Sides v. Sides
Before: Shinn
SHINN, P. J.
Grace Sides brought this action against her divorced husband, Hollis Sides (herein called defendant), and his second wife Jewell. Plaintiff seeks to establish an interest in property alleged to have been concealed from her at the time of her divorce from Hollis and the execution of a property settlement agreement which was approved by the interlocutory decree. Copies of the decree and the agreement were attached to the complaint.
It was alleged that the parties were married September 3, 1930; two children, still minors, were born; plaintiff sued for divorce July 1, 1945; a property settlement agreement was entered into December 31, 1946; an interlocutory decree
[351]
was entered in plaintiff’s favor February 25, 1947, and the present action was instituted January 2, 1952.
The property settlement agreement listed property of the community and contained a representation by each party that the same described all the property which he or she owned or controlled and it provided “in the event property not described herein is disclosed it is agreed that each party is entitled to an undivided one-half interest therein.”

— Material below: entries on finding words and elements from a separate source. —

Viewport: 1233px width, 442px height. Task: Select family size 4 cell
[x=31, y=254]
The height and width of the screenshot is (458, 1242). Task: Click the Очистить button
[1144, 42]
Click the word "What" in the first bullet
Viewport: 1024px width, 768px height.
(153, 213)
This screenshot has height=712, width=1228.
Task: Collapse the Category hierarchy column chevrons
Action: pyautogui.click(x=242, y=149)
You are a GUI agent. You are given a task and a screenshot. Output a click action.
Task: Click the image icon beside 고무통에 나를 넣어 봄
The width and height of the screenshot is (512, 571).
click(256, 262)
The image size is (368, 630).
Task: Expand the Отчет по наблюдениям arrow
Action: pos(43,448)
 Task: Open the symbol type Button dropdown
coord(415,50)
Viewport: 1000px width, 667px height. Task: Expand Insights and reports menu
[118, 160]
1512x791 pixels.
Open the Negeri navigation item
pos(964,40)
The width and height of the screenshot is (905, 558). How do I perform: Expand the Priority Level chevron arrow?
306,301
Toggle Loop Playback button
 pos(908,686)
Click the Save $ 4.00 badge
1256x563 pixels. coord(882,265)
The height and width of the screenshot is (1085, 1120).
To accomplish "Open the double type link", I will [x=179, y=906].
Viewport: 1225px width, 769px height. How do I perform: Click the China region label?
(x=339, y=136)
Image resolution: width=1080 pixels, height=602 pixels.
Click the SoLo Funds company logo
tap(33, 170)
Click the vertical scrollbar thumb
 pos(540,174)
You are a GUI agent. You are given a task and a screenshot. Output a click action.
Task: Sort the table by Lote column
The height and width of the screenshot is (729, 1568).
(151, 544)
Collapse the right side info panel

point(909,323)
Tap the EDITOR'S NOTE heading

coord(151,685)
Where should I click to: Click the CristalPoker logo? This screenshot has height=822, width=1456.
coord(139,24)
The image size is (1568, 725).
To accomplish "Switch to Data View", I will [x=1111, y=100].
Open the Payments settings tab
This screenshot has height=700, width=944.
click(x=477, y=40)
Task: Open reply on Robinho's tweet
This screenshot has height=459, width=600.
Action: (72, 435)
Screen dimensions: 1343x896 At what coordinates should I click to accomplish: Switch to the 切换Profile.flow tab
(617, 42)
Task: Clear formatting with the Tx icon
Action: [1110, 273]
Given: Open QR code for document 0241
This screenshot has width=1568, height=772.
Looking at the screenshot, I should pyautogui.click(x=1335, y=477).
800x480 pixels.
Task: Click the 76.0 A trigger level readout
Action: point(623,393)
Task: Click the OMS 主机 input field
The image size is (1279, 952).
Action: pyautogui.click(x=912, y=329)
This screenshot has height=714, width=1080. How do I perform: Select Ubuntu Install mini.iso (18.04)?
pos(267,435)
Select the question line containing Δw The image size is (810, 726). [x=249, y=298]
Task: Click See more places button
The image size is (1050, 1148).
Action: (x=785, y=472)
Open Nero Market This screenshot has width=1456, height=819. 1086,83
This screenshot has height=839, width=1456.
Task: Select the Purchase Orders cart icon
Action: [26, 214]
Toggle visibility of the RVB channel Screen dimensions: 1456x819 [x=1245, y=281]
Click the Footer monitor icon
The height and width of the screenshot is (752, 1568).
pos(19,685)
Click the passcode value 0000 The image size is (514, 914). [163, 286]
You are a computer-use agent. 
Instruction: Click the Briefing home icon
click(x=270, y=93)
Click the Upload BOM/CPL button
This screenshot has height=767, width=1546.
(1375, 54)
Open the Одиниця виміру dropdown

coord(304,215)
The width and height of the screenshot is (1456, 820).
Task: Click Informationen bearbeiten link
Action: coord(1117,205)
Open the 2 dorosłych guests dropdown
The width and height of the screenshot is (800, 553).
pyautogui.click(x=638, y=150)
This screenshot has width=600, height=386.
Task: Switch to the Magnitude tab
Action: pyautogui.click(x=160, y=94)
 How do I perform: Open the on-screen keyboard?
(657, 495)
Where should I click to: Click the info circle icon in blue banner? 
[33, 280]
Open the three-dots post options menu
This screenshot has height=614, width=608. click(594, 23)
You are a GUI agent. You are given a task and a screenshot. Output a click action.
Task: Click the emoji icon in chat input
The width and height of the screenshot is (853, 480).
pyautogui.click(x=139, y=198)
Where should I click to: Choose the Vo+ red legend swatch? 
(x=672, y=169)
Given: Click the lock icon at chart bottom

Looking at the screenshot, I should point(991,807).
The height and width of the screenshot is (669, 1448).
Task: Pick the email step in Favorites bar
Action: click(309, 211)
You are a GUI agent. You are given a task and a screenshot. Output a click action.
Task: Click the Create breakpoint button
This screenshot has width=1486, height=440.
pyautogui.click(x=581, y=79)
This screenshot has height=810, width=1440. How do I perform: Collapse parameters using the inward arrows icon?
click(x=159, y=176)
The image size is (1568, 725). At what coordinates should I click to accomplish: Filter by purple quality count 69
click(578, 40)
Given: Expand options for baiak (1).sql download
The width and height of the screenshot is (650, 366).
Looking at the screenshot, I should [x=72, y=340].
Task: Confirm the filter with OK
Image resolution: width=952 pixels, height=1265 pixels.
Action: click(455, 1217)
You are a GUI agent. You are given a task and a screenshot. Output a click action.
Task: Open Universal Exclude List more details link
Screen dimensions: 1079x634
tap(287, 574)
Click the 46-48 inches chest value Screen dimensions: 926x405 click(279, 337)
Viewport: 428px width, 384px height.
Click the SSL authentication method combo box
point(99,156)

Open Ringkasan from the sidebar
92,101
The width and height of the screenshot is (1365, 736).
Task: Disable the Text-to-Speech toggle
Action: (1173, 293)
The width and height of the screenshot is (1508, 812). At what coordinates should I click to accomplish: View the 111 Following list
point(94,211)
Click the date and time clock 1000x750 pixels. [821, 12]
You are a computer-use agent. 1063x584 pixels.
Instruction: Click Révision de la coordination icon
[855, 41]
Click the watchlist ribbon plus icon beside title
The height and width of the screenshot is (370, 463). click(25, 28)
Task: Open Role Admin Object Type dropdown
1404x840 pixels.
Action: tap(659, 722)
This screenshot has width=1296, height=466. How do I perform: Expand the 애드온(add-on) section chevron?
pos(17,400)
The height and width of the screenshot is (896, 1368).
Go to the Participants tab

The complaint was in two causes of action. In the first it was alleged on information and belief that at the time of the agreement defendant possessed and had under his control “cash and other properties, according to plaintiff’s information and belief, the exact nature, amount and location of which are unknown to plaintiff but known to defendant Sides (except that plaintiff is informed and believes and therefore alleges the same exceeded $25,000 in value), all of which were their community property and in addition to the community property listed in Exhibit ‘B,’ ” and it was alleged that the ownership of such other property was intentionally and fraudulently concealed from plaintiff, who was deceived thereby. It was also alleged that defendant was a physician; he represented that he was in ill health, he would have to limit his work, he had no source of income except about $14,000 a year from his practice, he had no other assets, was in straitened financial circumstances, substantially indebted, would leave the state and not support plaintiff and the children unless a property settlement was agreed upon, and would have to encumber his properties to meet his obligations under the agreement. It was also alleged that upon various occasions after the agreement was made, the dates of which plaintiff could not recall, defendant represented that he was in straitened circumstances, substantially indebted and that all his properties were encumbered.